Persiapan matang mulai ditunjukkan Timnas Indonesia menjelang bergulirnya Piala Asia 2027. Meski berada dalam grup yang tergolong berat, skuad Garuda menyatakan kesiapannya untuk bersaing di level tertinggi sepak bola Asia tersebut.
Pelatih Timnas Indonesia, John Herdman, menilai posisi timnya sebagai pihak nonunggulan justru memberikan keuntungan tersendiri. Dilansir dari Suara, status tersebut dianggap mampu meminimalisir tekanan yang dirasakan para pemain saat harus meladeni tim-tim raksasa.
Indonesia dijadwalkan akan bertarung di grup yang dihuni oleh kekuatan besar seperti Jepang, Qatar, dan Thailand. Berdasarkan catatan di atas kertas, Indonesia merupakan tim dengan pengalaman turnamen paling minim jika dibandingkan dengan tiga rivalnya tersebut.
Situasi ini tidak membuat John Herdman merasa gentar. Pelatih asal Kanada itu justru melihat adanya celah peluang yang bisa dimanfaatkan ketika berhadapan dengan tim-tim yang lebih difavoritkan.
Jepang diprediksi akan menjadi lawan terberat sekaligus favorit utama di grup ini. Hal tersebut tidak lepas dari komposisi skuad mereka yang didominasi oleh pemain-pemain yang merumput di kompetisi Eropa.
Namun, kondisi ini menempatkan Indonesia pada posisi kuda hitam yang berpotensi memberikan kejutan. Herdman berpendapat bahwa label underdog akan membuat anak asuhnya tampil tanpa beban dan bermain lebih lepas di lapangan.
"Di level AFC, semua grup sulit.
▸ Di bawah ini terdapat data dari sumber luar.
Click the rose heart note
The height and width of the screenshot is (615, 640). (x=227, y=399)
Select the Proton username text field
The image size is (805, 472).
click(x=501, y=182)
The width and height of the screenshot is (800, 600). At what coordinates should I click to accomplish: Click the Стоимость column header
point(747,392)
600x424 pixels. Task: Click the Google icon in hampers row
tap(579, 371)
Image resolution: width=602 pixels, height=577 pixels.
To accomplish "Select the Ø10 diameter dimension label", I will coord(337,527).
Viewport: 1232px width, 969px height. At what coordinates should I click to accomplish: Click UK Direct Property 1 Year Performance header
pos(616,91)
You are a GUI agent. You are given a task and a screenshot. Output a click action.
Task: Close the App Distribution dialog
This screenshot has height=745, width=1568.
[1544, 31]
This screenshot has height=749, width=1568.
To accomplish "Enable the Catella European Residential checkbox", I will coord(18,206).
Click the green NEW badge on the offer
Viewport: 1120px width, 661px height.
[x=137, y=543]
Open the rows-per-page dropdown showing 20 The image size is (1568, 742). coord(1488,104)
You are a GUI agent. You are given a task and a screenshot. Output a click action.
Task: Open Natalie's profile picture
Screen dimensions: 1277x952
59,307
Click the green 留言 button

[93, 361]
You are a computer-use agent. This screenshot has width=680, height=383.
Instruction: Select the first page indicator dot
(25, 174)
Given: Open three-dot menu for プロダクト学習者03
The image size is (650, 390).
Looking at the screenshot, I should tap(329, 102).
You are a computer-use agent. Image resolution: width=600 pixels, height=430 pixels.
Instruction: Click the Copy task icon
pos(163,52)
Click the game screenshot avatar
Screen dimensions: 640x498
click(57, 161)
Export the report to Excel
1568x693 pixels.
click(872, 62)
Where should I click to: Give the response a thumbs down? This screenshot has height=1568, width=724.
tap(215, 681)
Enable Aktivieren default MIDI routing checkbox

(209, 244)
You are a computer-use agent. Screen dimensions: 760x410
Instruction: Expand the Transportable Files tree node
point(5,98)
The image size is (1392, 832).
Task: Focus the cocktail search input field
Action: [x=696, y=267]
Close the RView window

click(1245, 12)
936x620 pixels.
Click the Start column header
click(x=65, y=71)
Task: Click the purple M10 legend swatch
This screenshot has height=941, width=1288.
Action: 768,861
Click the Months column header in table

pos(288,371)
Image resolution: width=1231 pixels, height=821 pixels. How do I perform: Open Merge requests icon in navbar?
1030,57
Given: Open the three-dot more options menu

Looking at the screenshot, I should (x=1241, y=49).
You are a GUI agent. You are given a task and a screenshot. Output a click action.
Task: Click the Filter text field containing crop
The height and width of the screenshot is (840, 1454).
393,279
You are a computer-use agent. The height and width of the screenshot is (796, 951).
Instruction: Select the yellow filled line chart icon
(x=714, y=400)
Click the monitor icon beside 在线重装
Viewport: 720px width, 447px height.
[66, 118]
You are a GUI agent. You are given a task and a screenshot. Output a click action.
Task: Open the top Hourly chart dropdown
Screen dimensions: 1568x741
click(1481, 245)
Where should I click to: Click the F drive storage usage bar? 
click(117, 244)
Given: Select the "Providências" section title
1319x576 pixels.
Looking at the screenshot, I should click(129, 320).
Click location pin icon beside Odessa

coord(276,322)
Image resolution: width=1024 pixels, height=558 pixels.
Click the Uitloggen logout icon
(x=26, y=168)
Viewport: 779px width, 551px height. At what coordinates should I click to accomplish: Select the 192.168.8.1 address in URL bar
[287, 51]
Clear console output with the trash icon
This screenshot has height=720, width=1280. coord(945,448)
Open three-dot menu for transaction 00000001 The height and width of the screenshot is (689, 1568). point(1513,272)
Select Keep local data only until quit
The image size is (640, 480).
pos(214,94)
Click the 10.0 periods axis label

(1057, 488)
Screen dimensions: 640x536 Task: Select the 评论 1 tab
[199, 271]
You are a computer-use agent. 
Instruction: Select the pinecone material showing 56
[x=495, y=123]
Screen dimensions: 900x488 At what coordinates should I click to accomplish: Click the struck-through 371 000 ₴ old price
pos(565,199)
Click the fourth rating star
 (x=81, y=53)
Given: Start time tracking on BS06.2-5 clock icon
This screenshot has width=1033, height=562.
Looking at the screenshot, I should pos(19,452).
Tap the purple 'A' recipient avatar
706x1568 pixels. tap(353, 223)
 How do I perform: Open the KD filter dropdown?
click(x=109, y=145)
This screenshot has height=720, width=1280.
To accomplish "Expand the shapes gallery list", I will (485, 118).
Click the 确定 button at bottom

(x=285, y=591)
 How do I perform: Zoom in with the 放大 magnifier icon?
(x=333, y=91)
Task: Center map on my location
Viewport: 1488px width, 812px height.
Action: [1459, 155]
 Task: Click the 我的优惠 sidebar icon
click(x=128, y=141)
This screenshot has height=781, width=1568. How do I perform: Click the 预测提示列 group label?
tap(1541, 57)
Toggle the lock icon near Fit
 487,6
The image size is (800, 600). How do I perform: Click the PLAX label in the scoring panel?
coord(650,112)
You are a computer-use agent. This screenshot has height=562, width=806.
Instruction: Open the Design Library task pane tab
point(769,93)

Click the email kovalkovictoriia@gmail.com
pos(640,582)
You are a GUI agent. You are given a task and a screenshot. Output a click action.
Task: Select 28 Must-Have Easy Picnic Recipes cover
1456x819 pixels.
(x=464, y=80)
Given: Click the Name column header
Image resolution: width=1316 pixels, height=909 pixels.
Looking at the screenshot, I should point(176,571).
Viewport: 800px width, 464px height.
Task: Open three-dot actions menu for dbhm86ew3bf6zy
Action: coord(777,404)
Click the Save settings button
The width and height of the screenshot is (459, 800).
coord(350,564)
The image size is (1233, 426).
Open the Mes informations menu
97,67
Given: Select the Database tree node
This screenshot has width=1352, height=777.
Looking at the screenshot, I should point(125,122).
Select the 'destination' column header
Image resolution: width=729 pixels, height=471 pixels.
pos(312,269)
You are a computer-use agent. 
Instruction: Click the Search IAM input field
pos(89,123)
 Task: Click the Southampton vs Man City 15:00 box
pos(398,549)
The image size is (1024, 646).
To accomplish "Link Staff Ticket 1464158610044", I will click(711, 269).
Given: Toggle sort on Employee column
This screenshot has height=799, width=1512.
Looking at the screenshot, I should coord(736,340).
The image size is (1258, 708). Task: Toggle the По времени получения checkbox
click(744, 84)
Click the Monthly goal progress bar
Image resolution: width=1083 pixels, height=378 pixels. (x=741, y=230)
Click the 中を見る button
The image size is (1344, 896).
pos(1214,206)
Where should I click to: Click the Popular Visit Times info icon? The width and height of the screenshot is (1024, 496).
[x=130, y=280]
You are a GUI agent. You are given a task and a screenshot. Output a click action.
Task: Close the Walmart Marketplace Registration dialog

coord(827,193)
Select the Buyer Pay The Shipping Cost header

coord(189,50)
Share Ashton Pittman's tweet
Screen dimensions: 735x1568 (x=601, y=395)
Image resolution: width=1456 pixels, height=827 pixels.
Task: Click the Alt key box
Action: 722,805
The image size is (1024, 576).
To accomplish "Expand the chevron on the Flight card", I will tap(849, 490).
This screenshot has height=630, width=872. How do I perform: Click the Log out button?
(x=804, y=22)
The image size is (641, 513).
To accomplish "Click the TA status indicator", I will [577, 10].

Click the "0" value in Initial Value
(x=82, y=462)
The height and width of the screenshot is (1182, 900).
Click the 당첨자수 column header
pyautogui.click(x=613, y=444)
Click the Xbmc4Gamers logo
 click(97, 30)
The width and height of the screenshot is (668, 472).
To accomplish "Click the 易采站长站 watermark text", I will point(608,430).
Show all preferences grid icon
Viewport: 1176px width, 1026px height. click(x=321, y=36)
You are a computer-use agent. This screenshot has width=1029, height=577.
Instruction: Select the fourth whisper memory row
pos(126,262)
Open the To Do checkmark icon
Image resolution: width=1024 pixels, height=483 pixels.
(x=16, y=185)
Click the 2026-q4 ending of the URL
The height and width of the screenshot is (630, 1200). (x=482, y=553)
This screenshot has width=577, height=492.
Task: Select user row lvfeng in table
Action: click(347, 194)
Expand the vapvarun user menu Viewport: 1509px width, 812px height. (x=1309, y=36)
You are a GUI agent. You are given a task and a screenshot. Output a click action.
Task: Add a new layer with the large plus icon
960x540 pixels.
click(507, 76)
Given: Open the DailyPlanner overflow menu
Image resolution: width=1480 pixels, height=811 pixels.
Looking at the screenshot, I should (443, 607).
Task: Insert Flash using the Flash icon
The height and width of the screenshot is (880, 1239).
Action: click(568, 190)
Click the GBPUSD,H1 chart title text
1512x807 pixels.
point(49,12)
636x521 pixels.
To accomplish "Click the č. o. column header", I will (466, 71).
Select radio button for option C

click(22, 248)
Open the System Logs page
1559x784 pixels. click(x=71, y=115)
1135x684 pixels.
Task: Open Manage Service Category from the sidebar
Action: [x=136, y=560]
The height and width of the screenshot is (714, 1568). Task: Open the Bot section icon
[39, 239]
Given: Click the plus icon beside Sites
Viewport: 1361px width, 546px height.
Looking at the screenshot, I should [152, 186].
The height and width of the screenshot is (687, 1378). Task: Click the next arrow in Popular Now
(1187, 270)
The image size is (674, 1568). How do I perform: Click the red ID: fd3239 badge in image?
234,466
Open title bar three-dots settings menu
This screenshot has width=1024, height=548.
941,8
Yang penting adalah melihat peluang dan menikmati status underdog," ujar Herdman.
Keberanian serta kepercayaan diri menjadi modal utama yang ditekankan sang pelatih kepada para pemain. Ia ingin skuad Garuda memiliki mentalitas yang kuat saat berdiri sejajar dengan tim-tim papan atas Asia.
Fokus pada Setiap Pertandingan
Selain fokus pada kekuatan Jepang, Herdman memberikan perhatian khusus pada laga kontra Qatar dan Thailand. Hasil dari dua pertandingan tersebut dinilai akan menjadi faktor penentu bagi langkah Indonesia untuk melaju ke fase gugur.
Target utama tim kepelatihan adalah memastikan posisi aman di klasemen grup agar peluang lolos tetap terbuka lebar. Herdman sangat berharap mental bertanding para pemain terus menunjukkan grafik peningkatan yang positif.
Seluruh anggota tim diminta untuk menyingkirkan rasa takut dan sigap memaksimalkan setiap momentum kecil yang didapat selama pertandingan. Penampilan konsisten di setiap laga menjadi kunci untuk menciptakan kejutan besar di turnamen tersebut.
"Kami harus menunjukkan versi terbaik saat menghadapi Qatar dan membawa semangat serta determinasi ketika melawan Thailand," tegasnya.